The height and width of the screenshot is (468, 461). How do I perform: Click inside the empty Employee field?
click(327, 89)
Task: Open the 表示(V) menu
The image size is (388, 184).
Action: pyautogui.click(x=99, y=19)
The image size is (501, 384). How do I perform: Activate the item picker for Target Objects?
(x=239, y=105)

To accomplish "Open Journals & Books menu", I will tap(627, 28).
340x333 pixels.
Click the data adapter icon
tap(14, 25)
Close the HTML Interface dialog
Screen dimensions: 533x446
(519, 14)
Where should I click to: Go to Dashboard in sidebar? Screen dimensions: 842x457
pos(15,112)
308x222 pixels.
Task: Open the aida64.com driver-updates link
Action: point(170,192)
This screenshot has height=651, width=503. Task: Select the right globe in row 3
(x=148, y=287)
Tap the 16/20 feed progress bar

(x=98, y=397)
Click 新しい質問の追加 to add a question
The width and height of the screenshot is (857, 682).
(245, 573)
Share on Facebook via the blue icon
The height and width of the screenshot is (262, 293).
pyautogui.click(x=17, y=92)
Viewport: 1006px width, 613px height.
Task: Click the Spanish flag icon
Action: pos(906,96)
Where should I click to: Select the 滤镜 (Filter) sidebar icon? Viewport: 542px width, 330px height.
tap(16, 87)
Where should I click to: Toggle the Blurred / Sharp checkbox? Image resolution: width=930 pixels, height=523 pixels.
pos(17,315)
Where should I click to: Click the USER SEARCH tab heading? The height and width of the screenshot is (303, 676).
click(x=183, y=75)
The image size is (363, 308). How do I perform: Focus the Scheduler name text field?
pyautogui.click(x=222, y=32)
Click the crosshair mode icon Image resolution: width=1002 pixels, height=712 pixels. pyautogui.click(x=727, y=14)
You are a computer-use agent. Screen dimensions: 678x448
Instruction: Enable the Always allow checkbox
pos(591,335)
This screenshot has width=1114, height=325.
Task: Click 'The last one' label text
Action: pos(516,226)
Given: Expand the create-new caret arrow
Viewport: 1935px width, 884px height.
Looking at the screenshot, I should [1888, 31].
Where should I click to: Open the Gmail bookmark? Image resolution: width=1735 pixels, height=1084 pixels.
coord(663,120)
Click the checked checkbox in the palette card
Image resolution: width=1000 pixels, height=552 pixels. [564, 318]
----
Arrange the data above as a JSON list of strings, one string per line, starting with the line that contains "Where should I click to: Select" and continuing through the end of the data. Leave out any blank lines.

[
  "Where should I click to: Select the 滤镜 (Filter) sidebar icon? Viewport: 542px width, 330px height.",
  "tap(16, 87)",
  "Where should I click to: Toggle the Blurred / Sharp checkbox? Image resolution: width=930 pixels, height=523 pixels.",
  "pos(17,315)",
  "Where should I click to: Click the USER SEARCH tab heading? The height and width of the screenshot is (303, 676).",
  "click(x=183, y=75)",
  "The image size is (363, 308). How do I perform: Focus the Scheduler name text field?",
  "pyautogui.click(x=222, y=32)",
  "Click the crosshair mode icon Image resolution: width=1002 pixels, height=712 pixels. pyautogui.click(x=727, y=14)",
  "You are a computer-use agent. Screen dimensions: 678x448",
  "Instruction: Enable the Always allow checkbox",
  "pos(591,335)",
  "This screenshot has width=1114, height=325.",
  "Task: Click 'The last one' label text",
  "Action: pos(516,226)",
  "Given: Expand the create-new caret arrow",
  "Viewport: 1935px width, 884px height.",
  "Looking at the screenshot, I should [1888, 31].",
  "Where should I click to: Open the Gmail bookmark? Image resolution: width=1735 pixels, height=1084 pixels.",
  "coord(663,120)",
  "Click the checked checkbox in the palette card",
  "Image resolution: width=1000 pixels, height=552 pixels. [564, 318]"
]